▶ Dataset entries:
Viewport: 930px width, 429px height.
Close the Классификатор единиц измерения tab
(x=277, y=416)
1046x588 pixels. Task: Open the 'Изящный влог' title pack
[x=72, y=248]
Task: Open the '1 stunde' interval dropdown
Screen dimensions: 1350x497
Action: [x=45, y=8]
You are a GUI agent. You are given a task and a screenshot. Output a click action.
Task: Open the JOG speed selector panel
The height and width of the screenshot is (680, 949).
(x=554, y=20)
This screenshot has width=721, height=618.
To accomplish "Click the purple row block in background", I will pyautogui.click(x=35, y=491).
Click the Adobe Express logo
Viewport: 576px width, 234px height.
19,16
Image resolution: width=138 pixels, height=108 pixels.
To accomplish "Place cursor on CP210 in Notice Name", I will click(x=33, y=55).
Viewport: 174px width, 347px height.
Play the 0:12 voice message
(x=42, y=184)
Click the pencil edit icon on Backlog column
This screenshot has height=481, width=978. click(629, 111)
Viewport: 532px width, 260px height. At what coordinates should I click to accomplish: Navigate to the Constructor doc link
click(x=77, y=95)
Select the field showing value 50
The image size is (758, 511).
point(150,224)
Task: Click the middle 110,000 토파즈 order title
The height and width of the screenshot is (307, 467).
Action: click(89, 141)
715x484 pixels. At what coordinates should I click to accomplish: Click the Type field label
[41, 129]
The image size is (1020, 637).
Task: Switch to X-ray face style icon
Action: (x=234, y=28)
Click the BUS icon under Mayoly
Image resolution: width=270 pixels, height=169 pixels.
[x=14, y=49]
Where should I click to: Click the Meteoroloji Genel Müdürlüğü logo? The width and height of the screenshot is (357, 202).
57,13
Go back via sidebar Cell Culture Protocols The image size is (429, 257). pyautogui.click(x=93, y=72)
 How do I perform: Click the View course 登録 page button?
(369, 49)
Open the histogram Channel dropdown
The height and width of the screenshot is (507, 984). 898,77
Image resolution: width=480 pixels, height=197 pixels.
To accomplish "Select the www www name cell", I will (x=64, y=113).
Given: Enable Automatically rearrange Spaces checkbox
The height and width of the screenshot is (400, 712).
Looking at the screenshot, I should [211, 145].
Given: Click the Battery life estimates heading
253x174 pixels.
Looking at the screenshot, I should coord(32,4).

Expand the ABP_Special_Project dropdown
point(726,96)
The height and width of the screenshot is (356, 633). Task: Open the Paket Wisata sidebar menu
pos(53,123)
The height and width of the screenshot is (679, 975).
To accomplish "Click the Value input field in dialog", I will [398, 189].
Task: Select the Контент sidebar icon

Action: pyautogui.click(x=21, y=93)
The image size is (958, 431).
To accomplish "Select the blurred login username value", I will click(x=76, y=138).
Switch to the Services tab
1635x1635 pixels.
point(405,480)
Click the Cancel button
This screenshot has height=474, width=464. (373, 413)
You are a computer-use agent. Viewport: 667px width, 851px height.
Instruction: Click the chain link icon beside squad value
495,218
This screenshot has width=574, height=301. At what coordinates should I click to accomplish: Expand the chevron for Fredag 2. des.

▶ Task instructions: Nothing in the data may be left out; copy every line exactly.

▶ Reply:
Viewport: 930px width, 429px height.
Close the Классификатор единиц измерения tab
(x=277, y=416)
1046x588 pixels. Task: Open the 'Изящный влог' title pack
[x=72, y=248]
Task: Open the '1 stunde' interval dropdown
Screen dimensions: 1350x497
Action: [x=45, y=8]
You are a GUI agent. You are given a task and a screenshot. Output a click action.
Task: Open the JOG speed selector panel
The height and width of the screenshot is (680, 949).
(x=554, y=20)
This screenshot has width=721, height=618.
To accomplish "Click the purple row block in background", I will pyautogui.click(x=35, y=491).
Click the Adobe Express logo
Viewport: 576px width, 234px height.
19,16
Image resolution: width=138 pixels, height=108 pixels.
To accomplish "Place cursor on CP210 in Notice Name", I will click(x=33, y=55).
Viewport: 174px width, 347px height.
Play the 0:12 voice message
(x=42, y=184)
Click the pencil edit icon on Backlog column
This screenshot has height=481, width=978. click(629, 111)
Viewport: 532px width, 260px height. At what coordinates should I click to accomplish: Navigate to the Constructor doc link
click(x=77, y=95)
Select the field showing value 50
The image size is (758, 511).
point(150,224)
Task: Click the middle 110,000 토파즈 order title
The height and width of the screenshot is (307, 467).
Action: click(89, 141)
715x484 pixels. At what coordinates should I click to accomplish: Click the Type field label
[41, 129]
The image size is (1020, 637).
Task: Switch to X-ray face style icon
Action: (x=234, y=28)
Click the BUS icon under Mayoly
Image resolution: width=270 pixels, height=169 pixels.
[x=14, y=49]
Where should I click to: Click the Meteoroloji Genel Müdürlüğü logo? The width and height of the screenshot is (357, 202).
57,13
Go back via sidebar Cell Culture Protocols The image size is (429, 257). pyautogui.click(x=93, y=72)
 How do I perform: Click the View course 登録 page button?
(369, 49)
Open the histogram Channel dropdown
The height and width of the screenshot is (507, 984). 898,77
Image resolution: width=480 pixels, height=197 pixels.
To accomplish "Select the www www name cell", I will (x=64, y=113).
Given: Enable Automatically rearrange Spaces checkbox
The height and width of the screenshot is (400, 712).
Looking at the screenshot, I should [211, 145].
Given: Click the Battery life estimates heading
253x174 pixels.
Looking at the screenshot, I should coord(32,4).

Expand the ABP_Special_Project dropdown
point(726,96)
The height and width of the screenshot is (356, 633). Task: Open the Paket Wisata sidebar menu
pos(53,123)
The height and width of the screenshot is (679, 975).
To accomplish "Click the Value input field in dialog", I will [398, 189].
Task: Select the Контент sidebar icon

Action: pyautogui.click(x=21, y=93)
The image size is (958, 431).
To accomplish "Select the blurred login username value", I will click(x=76, y=138).
Switch to the Services tab
1635x1635 pixels.
point(405,480)
Click the Cancel button
This screenshot has height=474, width=464. (373, 413)
You are a computer-use agent. Viewport: 667px width, 851px height.
Instruction: Click the chain link icon beside squad value
495,218
This screenshot has width=574, height=301. At what coordinates should I click to accomplish: Expand the chevron for Fredag 2. des.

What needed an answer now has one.